Defining a function with the solution of a differential equation in Julia

Question

I want to use the solution of a differential equation into a piecewise function, but when plotting the result Julia returns the error MethodError: no method matching Float64(::LinearAlgebra.Transpose{Float64, Vector{Float64}}).

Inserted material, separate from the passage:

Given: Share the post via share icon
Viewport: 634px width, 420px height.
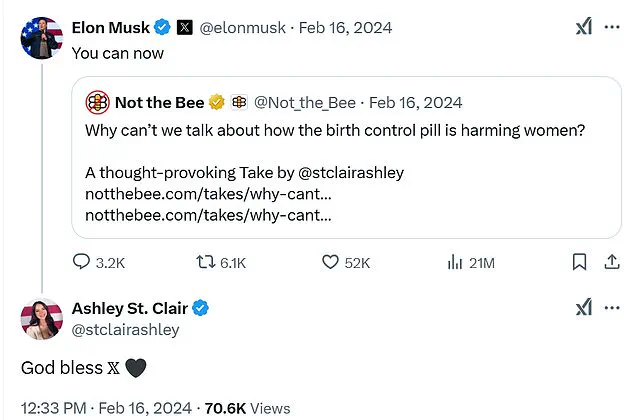Looking at the screenshot, I should (x=612, y=262).
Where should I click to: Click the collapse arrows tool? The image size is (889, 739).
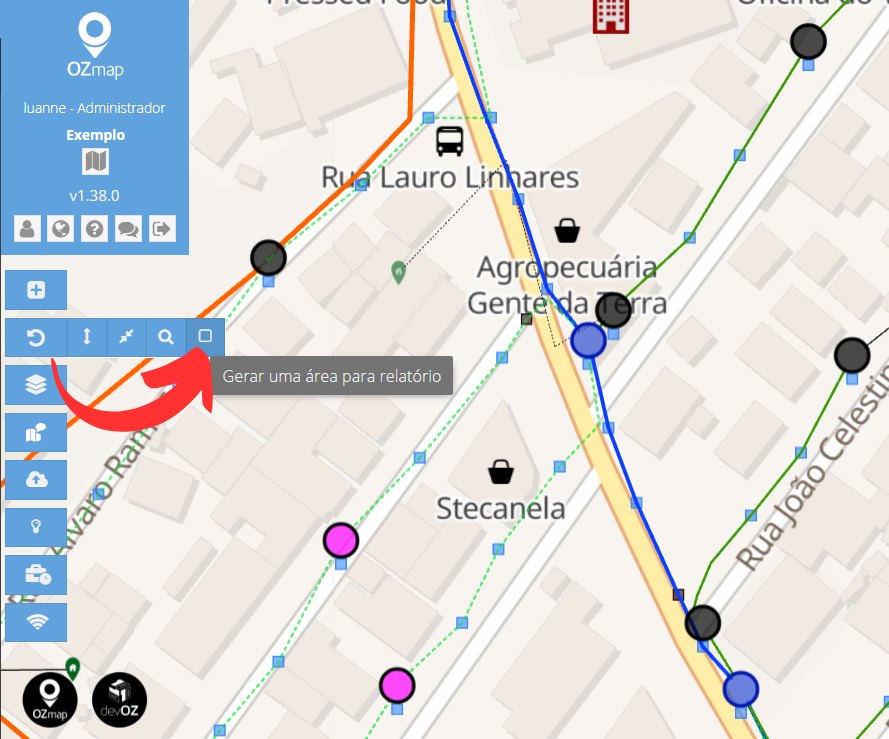(x=126, y=337)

With the code below, you can see the plot works fine until r=50, and that the error shows up for r>50. How can I use the result of the differential equation in a function?

using Plots, DifferentialEquations

const global Ωₘ = 0.23
const global Ωᵣ = 0.0001
const global Ωl = 0.67
const global H₀ = 70.

function lum(du,u,p,z)
    du[1] = -u[1]/(1+z) + ((1/H(z))-1/H₀)/(1+z)
end
da0 = [0.]
zspan = (0.,10.)
lumprob = ODEProblem(lum,da0,zspan)
lumsol = solve(lumprob)

α1(r) = π- asin(3*sqrt(3)*sqrt(1-2/r)/r)
α2(r) = asin(3*sqrt(3)*sqrt(1-2/r)/r)
α3(r) = 3*sqrt(3)/r
α4(r) = 3*sqrt(3)/lumsol(r)

function αtot(r)
    if 1.99<r<3.0
        α1(r)
    elseif 3.0<r<=10.0
        α2(r)
    elseif 10.0<r<=50.0
        α3(r)
    elseif 50.0<r
         α4(r)
    end
end
p2=plot(αtot,xlims=(2.0,51.0),xaxis=:log,xlabel="Rₒ/m",label="α")

Answer 1

In your case lumsol returns a 1-element vector but not a number, thus you need to change line

α4(r) = 3*sqrt(3)/lumsol(r)

to the

α4(r) = 3*sqrt(3)/lumsol(r)[1]

(or refactor the code to take into account that fact)

The function plot should take a function that takes a number and returns a number for the case, your αtot function returns a vector if 50 < r.